Humorkritik | September 2021
September 2021
»Ich möchte belehren und fürchte zu gefallen; ich möchte raten und fürchte zu belustigen; ich möchte einwirken auf meine guten Mitbürger und ihren Ernst ansprechen, und ich fürchte Lachen zu erregen.«
Ludwig Börne
Dänische Killer-Nerds
Kann man freilich auch machen, warum nicht: Ein paar zahlen- und statistikbegabte, dafür sozial defizitäre Genies mit einem Kriegsveteranen (Afghanistan?) zusammenspannen, um vereint Rache an einer brutalen Rockergang zu nehmen. Heraus kommt dann so etwas wie eine blutige Actionversion von »The Big Bang Theory« in Spielfilmlänge; heißen tut sie »Helden der Wahrscheinlichkeit« und stammt vom dänischen Regisseur Anders Thomas Jensen (»Men & Chicken«, siehe TITANIC 09/2015). Wobei es zuerst nicht viel zu lachen gibt: Eine Frau und ihre Tochter werden Opfer eines Zugunglücks, das für die Frau tödlich endet und den Gatten, besagten Kriegsveteranen, als Witwer zurücklässt. Im selben Abteil befindet sich aber auch Otto, ein Mathematiker. Und der hat allzuviel Verdächtiges beobachtet, um an einen Unfall zu glauben. Die rasch eingeschaltete Polizei erfüllt ihre filmgemäße Aufgabe, indem sie den lästigen Querkopf abwimmelt; ein paar halblegale, auf eigene Faust unternommene Recherchen später sind sich Otto und sein schwatzhafter Kollege Lennart sicher: Die Tat geht auf das Konto der Rockerbande »Justice Riders«, welche sich auf diese Weise eines im selben Waggon sitzenden Kronzeugen entledigen wollten. Zusammen mit dem dicken Hacker Emmenthaler marschieren die beiden bei dem zur Trauer unfähigen Kriegswitwer auf, um ihn (hinter dem Rücken seiner Tochter) davon zu überzeugen, dass der Tod seiner Frau kein Unfall war.

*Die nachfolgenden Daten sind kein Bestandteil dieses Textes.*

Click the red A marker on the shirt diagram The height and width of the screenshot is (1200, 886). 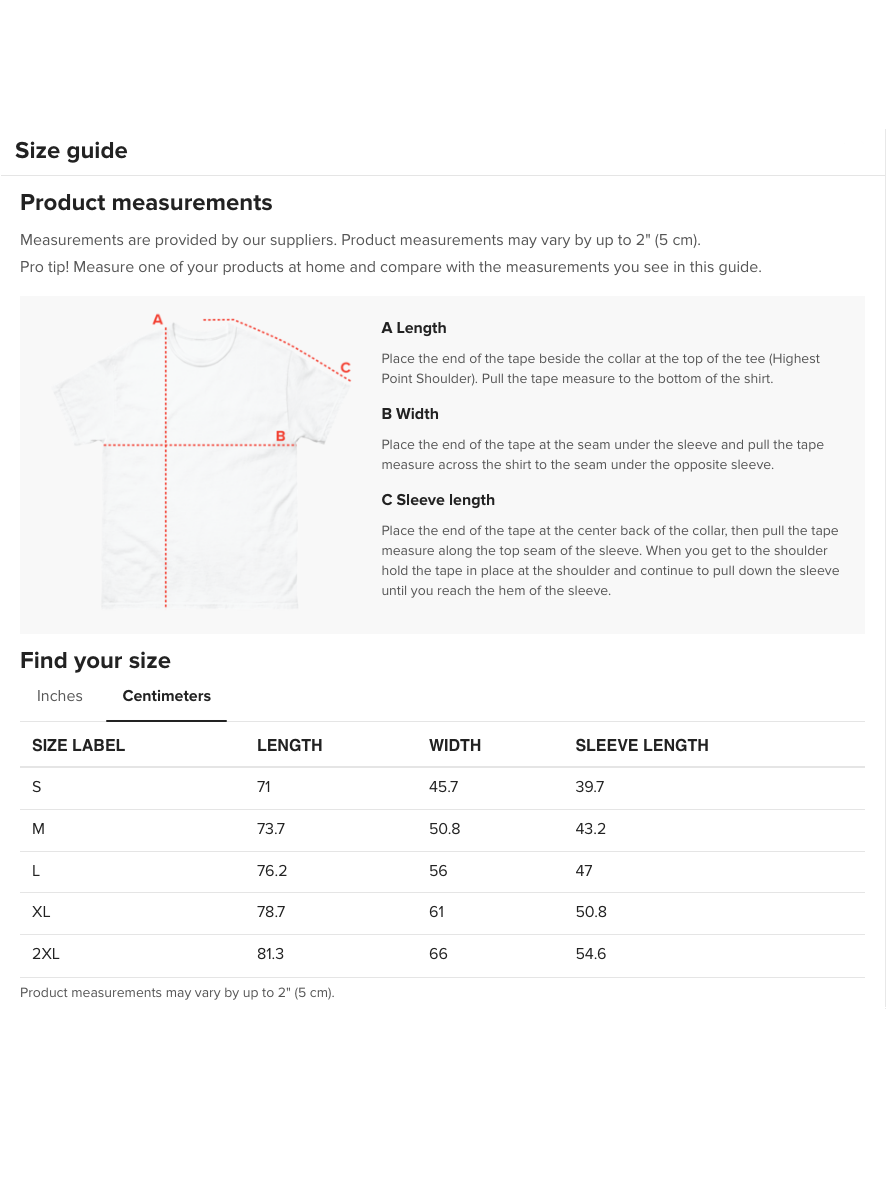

Komisch ist dann der Zusammenknall zweier Welten: hie einsamer Wolf, der alle seine Probleme körperlich löst, dort die Unfähigkeit, ein Auto rückwärts zu lenken; hie Stumpfheit und Alkoholismus, dort die stets präsente Daten- und Informationsfülle hochintelligenter Geister: »He, forensische Spuren überführen den Täter in 87,4 Prozent aller Mordfälle!« bzw.: »Nein, das ist nicht illegal, was wir hier tun. Nicht sehr. Die Strafe dafür ist in etwa so hoch wie die für das Bauen eines illegalen Bootssteges.« Die Dialoge machen Spaß, leider ist die dargestellte Gewalt oft unangenehm realistisch: Anders als in »Men & Chicken«, wo man sich Blesshühner über die Rübe zog, werden hier genussvoll Finger gebrochen. Nach viel Schock und Blut und psychischen Zusammenbrüchen bietet erst die familiäre Abschlussszene Trost. Die ist aber dafür derart grob drangeklatscht an den zynischen Rest, derart dick aufgetragen in ihrer Schmalzseligkeit, dass ich gleich mitversöhnt war und tatsächlich lachend aus dem Film ging.